Londra. Un'altra bimba lasciata morire come nel caso di Charlie Gard
Charlie Gard con i genitori
Purtroppo, succede ancora. La cronaca relativa a malati gravi avviati alla sospensione delle cure senza il consenso delle famiglie è vecchia almeno sei anni. Era il 2014 quando l’indagine sul controverso protocollo di fine vita «Liverpool Care Pathway» portò a galla la tendenza dei medici britannici ad accompagnare alla morte pazienti senza speranza all’insaputa dei loro cari. E nonostante quella procedura sia stata bandita, l’Alta Corte di Londra, chiamata a esprimersi sul caso di una bambina di nove anni, morta due settimane fa dopo essere passata dalle cure intensive a quelle palliative senza che i genitori ne fossero a conoscenza, è dovuta intervenire a ricordare: così non si fa.

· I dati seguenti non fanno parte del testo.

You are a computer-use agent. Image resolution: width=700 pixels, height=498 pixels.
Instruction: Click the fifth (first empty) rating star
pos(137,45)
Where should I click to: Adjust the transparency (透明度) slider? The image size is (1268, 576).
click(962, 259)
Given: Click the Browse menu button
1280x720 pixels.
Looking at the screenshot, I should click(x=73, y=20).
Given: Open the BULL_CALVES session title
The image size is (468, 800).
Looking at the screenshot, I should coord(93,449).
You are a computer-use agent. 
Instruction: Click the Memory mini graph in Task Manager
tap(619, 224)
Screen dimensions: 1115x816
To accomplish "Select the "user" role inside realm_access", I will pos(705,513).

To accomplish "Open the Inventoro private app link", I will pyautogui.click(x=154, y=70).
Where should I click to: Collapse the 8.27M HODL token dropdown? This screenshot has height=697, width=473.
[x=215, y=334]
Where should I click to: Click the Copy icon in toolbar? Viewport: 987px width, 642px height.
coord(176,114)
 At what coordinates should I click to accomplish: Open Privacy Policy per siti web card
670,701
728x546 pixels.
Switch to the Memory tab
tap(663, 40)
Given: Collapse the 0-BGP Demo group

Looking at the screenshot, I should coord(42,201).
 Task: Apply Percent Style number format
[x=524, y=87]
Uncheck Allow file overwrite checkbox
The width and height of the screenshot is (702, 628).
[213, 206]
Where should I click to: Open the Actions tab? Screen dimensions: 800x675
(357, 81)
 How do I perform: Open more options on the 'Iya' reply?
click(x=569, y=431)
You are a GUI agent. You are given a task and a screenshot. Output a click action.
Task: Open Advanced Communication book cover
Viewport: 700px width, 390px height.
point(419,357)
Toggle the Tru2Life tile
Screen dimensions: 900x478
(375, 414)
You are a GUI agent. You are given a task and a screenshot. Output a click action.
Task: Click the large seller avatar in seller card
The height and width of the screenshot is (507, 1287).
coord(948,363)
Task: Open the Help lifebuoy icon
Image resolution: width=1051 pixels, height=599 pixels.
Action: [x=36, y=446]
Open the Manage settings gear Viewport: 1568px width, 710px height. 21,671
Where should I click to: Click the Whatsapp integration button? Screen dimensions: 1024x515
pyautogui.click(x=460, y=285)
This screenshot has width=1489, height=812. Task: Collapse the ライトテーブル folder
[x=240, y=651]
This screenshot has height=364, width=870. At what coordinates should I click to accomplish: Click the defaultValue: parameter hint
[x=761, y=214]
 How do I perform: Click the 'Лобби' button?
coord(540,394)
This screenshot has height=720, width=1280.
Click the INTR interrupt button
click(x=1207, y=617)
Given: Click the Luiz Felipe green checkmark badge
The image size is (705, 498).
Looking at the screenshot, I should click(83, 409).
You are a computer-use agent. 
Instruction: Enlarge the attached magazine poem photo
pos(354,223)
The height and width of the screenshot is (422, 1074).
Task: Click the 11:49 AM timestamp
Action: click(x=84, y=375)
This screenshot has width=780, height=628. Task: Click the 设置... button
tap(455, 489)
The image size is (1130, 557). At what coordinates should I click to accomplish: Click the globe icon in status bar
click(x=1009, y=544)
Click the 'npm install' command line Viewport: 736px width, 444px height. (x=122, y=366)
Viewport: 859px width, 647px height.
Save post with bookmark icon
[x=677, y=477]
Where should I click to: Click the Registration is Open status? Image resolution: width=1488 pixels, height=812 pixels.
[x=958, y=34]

Appena accennato dalla stampa locale, il caso riporta sul banco degli imputati il Great Ormond Street Hospital, il famoso ospedale pediatrico della capitale britannica che ha fatto da cornice alla triste vicenda di Charlie Gard, il bambino di neppure un anno a cui il tribunale ha sospeso per sentenza alimentazio- ne e idratazione e di cui, ieri, è ricorso il terzo anniversario della morte. La vicenda, questa volta, riguarda una bambina di nove anni, morta due settimane fa, di cui per motivi di privacy non è stato reso noto il nome, ricoverata presso la famosa struttura in seguito a una lunga malattia che ha fortemente compromesso il funzionamento di reni, polmoni e intestino. Stando alla ricostruzione dei fatti, a maggio, il comitato etico dell’ospedale ha deliberato, a porte chiuse, senza alcun coinvolgimento dei familiari, che per la piccola non ci fosse più alcuna possibilità di guarigione e che pertanto «nel suo miglior interesse» fosse disposto il suo trasferimento dal reparto di terapia intensiva a quello per le cure palliative dove, in genere, vengono trasferiti i pazienti da accompagnare alla morte.
Il giudice chiamato a valutare il caso, Alison Russell, non è entrata nel merito dell’opportunità di proseguire o meno le cure a cui la bambina era sottoposta durante il ricovero, né sull’ipotesi di un eventuale trattamento di dialisi, ma ha bollato come «preoccupante» il fatto che i medici abbiano agito all’insaputa dei familiari. «Il loro coinvolgimento – ha sottolineato – è previsto da linee guida e da un chiaro protocollo». Non c’è, insomma, margine a interpretazioni: qualunque fosse stato l’esito della valutazione del comitato etico era «essenziale» che la famiglia venisse informata.
Ma perché, ci si chiede, questo passaggio obbligatorio non è avvenuto? La dirigenza dell’ospedale, che invano ha chiesto al giudice di omettere il riferimento esplicito al Great Ormond Street Hospital negli atti processuali, ha spiegato che la decisione è stata presa in regime di urgenza, senza avere il tempo di convocare i genitori della paziente perché le sue condizioni stavano precipitando.
Gli avvocati della famiglia ritengono invece che l’ospedale avesse deciso le sorti della loro piccola, addirittura, già prima della riunione che ha ufficializzato il verdetto. E che la direzione si sia mossa con ampio anticipo per organizzare la linea difensiva da adottare in tribunale, prima ancora che si prospettasse la stessa idea di un procedimento. «Siamo stati informati della decisione del comitato etico – spigano i genitori della piccola – due settimane dopo quella riunione». Difficile dire se l’ospedale abbia agito nel rispetto di «procedure preventive» non scritte, scaturite magari dall’esperienza dei casi precedenti, come quello, vistoso, di Charlie Gard, o della consueta attitudine britannica all’efficienza.